As Voldemort's favorite color erupted from his wand, Moody dove frantically out of the way of the curse, avoiding it by centimeters.  "Benjy, Amelia, killers still present, repeat, building not secure - it's a trap!"  Moody began tossing curses in the direction of his attacker.  He heard noise from elsewhere in the house and knew that his Death Eaters had sprung.  Avery had gone after the woman - he always liked to have his fun - and Nott the young auror.  Voldemort knew from observations that the two were involved, and he considered letting the boy watch as Avery had his fun.  His attention was drawn, however, to the skilled Master Auror with which he was dueling.

The room exploding around him as Blasting Curses sent by Moody - he thought they were Blasting Curses, anyway - destroyed the walls of the school, Voldemort sent back Dark curses with equal fervor.  He saw a sickly yellow Bone Shattering Curse hit the Aurors left shoulder - regrettably reparable, unlike the skull - and laughed his high, nerve-grating laugh.  When Moody dared send a curse back at him while he gloated, his eyes widened as he realized his attempt to shield would come too late!  He was violently knocked back by the surprisingly powerful curse that would have likely shattered his back had his cloak not protected him.  Thank heavens for that wonderful cloak!  He arose, quite sore, but he must appear uninjured.

"You think such weak magic can destroy Lord Voldemort?  I think not, ignorant Mudblood!  Crucio!"  Moody writhed in agony under Voldemort's wand.  Once he let it up, he cruelly uttered, "Fiendfyre" and the familiar Fiery Basilisk erupted from his wand.  The creature slowly devoured Moody's left leg as it burned it to an irreparable crisp.  Voldemort growled as Moody activated an emergency portkey.  He noticed the silence, and knew that the battles this day had ended.

"My Death Eaters, how did we fare this day?"  Both Avery and Nott were alive, though Avery seemed injured.

"My Lord, the woman escaped via portkey; she was injured, but should recover.  I am sorry, my Lord."

"The boy is dead, my Lord.  My Killing Curse took his life after a pathetic struggle."

"Avery, I am disappointed with you.  Crucio!"  Voldemort smiled as his Death Eater screamed in agony - such a sweet sound - and together they Apparated away to plan their next strike.



Harry awoke with a start to the concerned face of Ginny Weasley.  She was rubbing his arm, and looked like she had been for awhile.  She smiled as she saw him wake up.
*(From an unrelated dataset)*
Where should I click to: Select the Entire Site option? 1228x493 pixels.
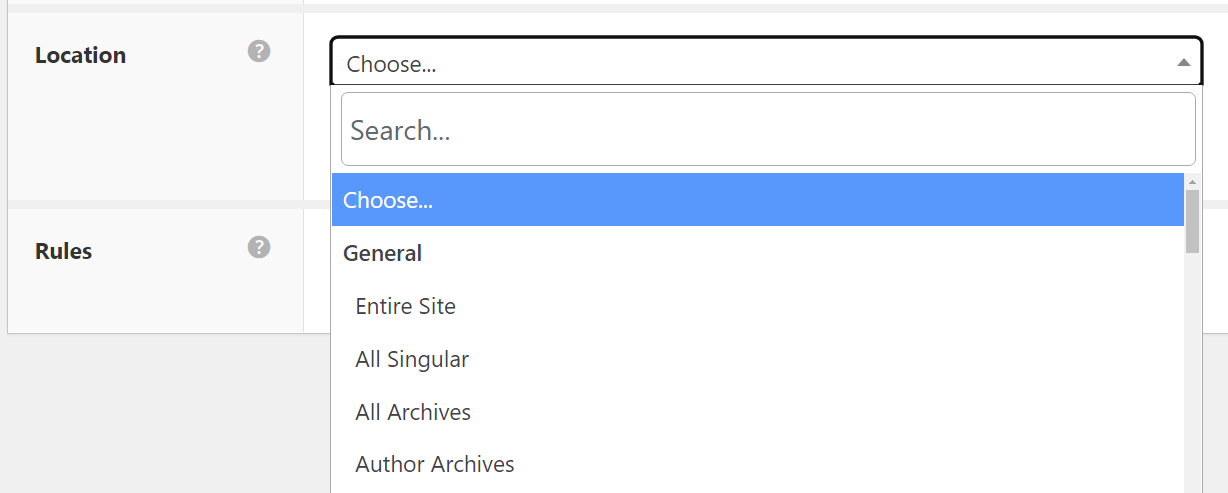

"Are you alright, Harry?  I've been trying to wake up for dinner for ages already.  Was it your scar?"  She asked hesitantly.  He smiled comfortingly to sooth the girl.

"No, Ginny, I was just tired, I guess.  You know how those practices with Mad-Eye are, I reckon they'd leave any bloke a little weary.  Thanks for waking me up - how'd you like being the first thing I see?"  He flirted.  She immediately reddened and smiled shyly.  Definitely a crush.  

"Well, Ginny, it seems that I don't have an escort for dinner.  Seeing as you're a pretty girl - definitely a requirement for an escort - why don't you allow me to accompany you?"  He offered his arm, which she took, as he pompously strode to dinner with a broad smile.  The company of the Weasley family was exactly what he needed to recover from the constant dueling that his mind had just endured.